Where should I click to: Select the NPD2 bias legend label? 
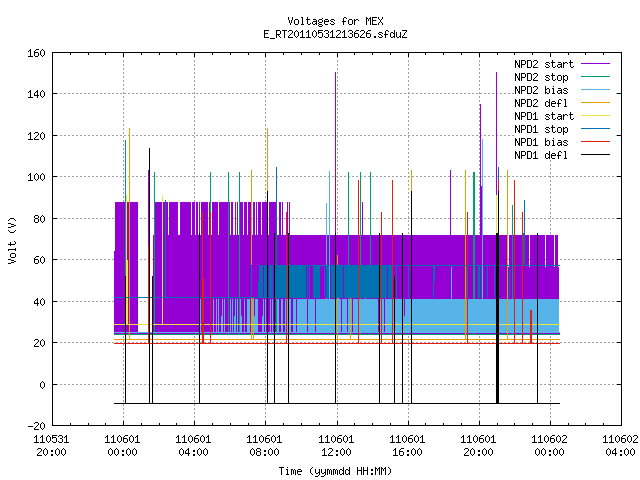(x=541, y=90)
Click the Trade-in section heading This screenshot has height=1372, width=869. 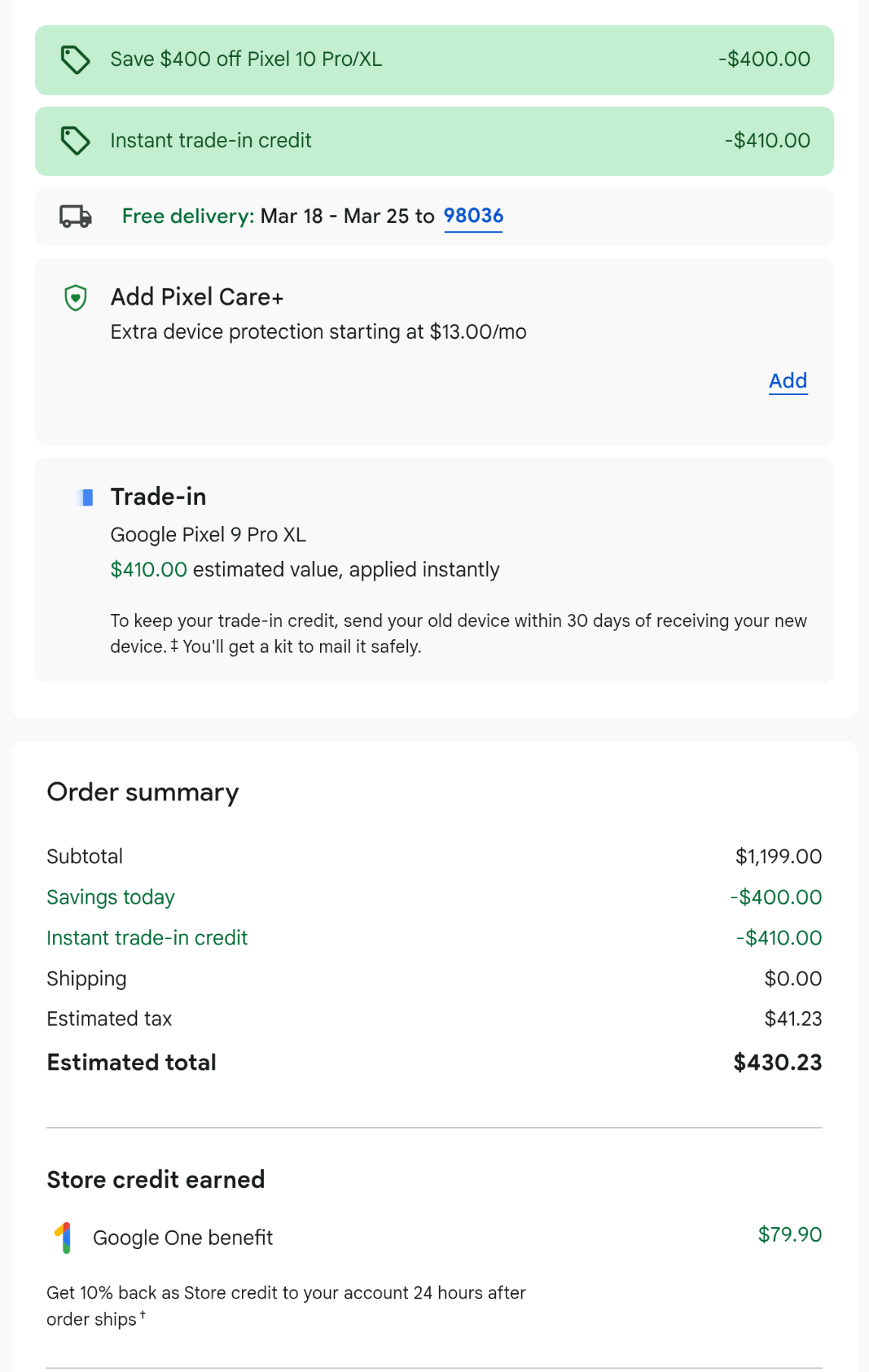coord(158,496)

━━━━━━━━━━━━━━━━━━━━━━━━━━━━━━

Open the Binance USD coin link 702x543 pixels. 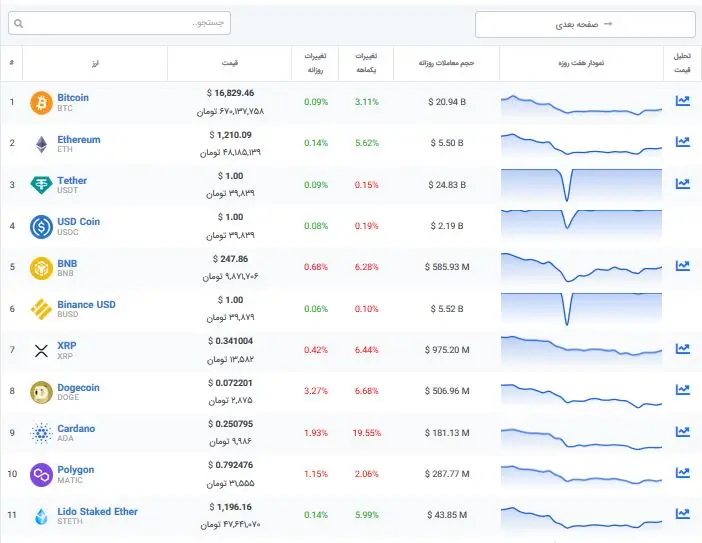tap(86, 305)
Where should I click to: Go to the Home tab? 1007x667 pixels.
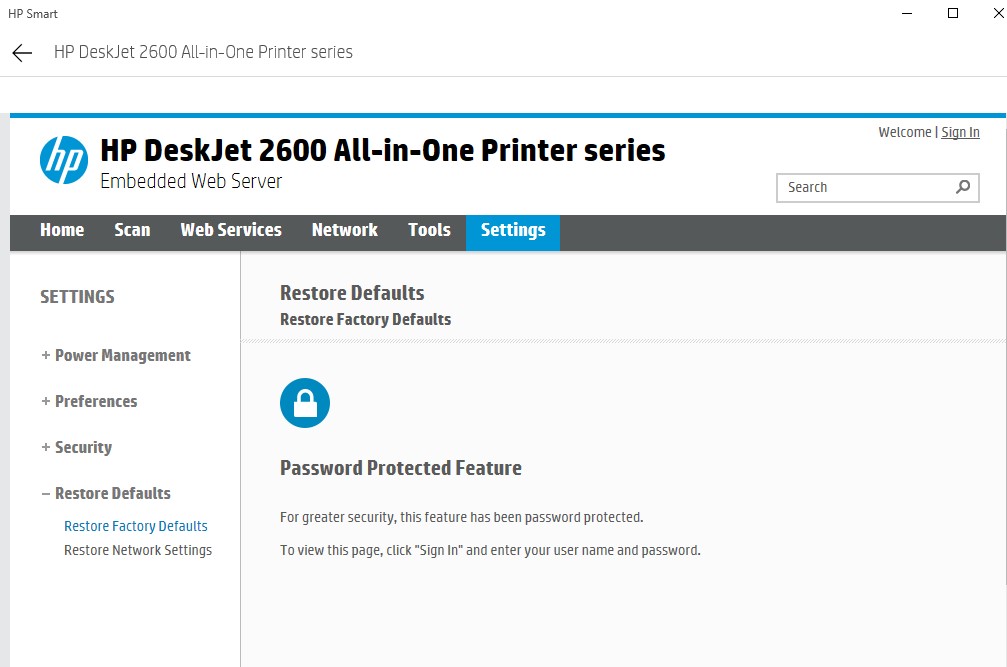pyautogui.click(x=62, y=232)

━━━━━━━━━━━━━━━━━━━━━━━━━━━━━━

### Your objective
Rewrite everything in the records from the line containing "Where should I click to: Go" down to the line containing "pyautogui.click(x=62, y=232)" as a Markdown table with the columns Row and Line, skipping blank lines and leaving out the pictures.

### Response to the task
| Row | Line |
|---|---|
| 1 | Where should I click to: Go to the Home tab? 1007x667 pixels. |
| 2 | pyautogui.click(x=62, y=232) |